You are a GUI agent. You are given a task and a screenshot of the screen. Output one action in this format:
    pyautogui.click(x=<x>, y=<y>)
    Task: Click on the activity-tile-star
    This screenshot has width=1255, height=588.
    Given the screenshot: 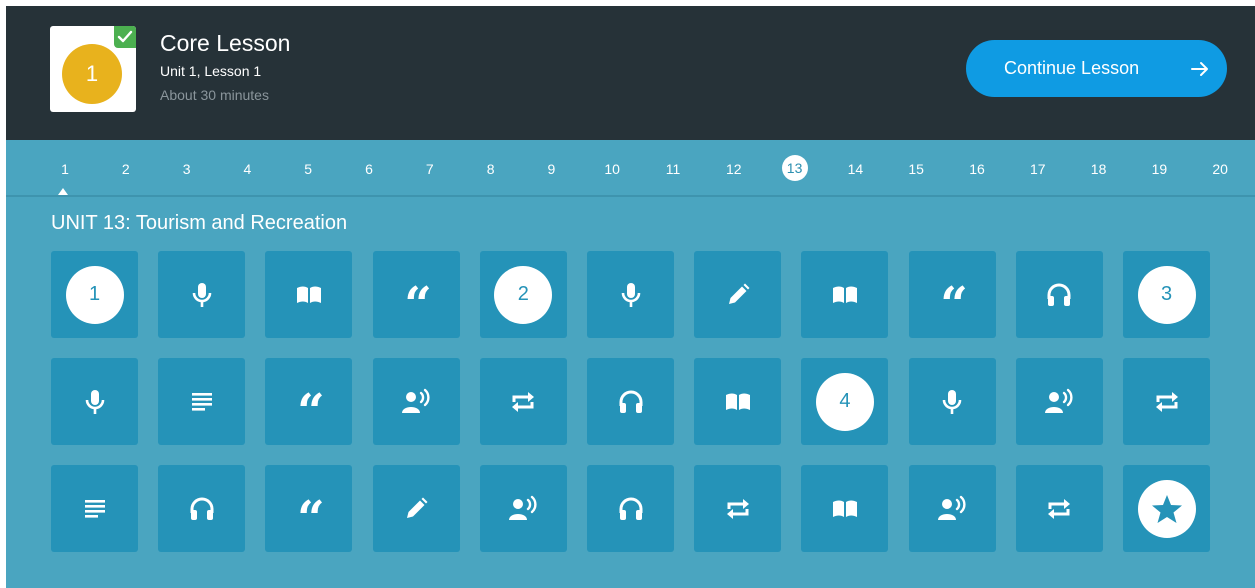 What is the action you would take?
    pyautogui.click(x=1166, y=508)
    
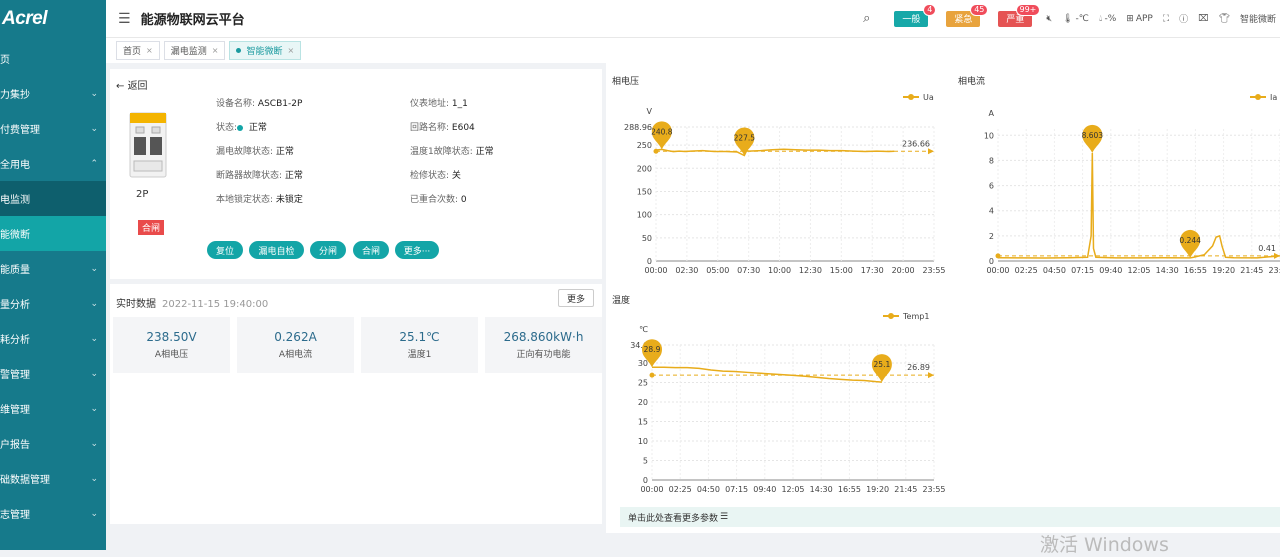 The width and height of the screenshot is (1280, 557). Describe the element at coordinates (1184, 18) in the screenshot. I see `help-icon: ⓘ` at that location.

◆ ◆ ◆ ◆

Required work |
Write out again, word for word, the lines from the beginning of the data down through the line containing "This screenshot has", including both of them.

Answer to this exercise |
You are a GUI agent. You are given a task and a screenshot of the screen. Output one action in this format:
    pyautogui.click(x=<x>, y=<y>)
    Task: Click on the activity-tile-star
    This screenshot has width=1255, height=588.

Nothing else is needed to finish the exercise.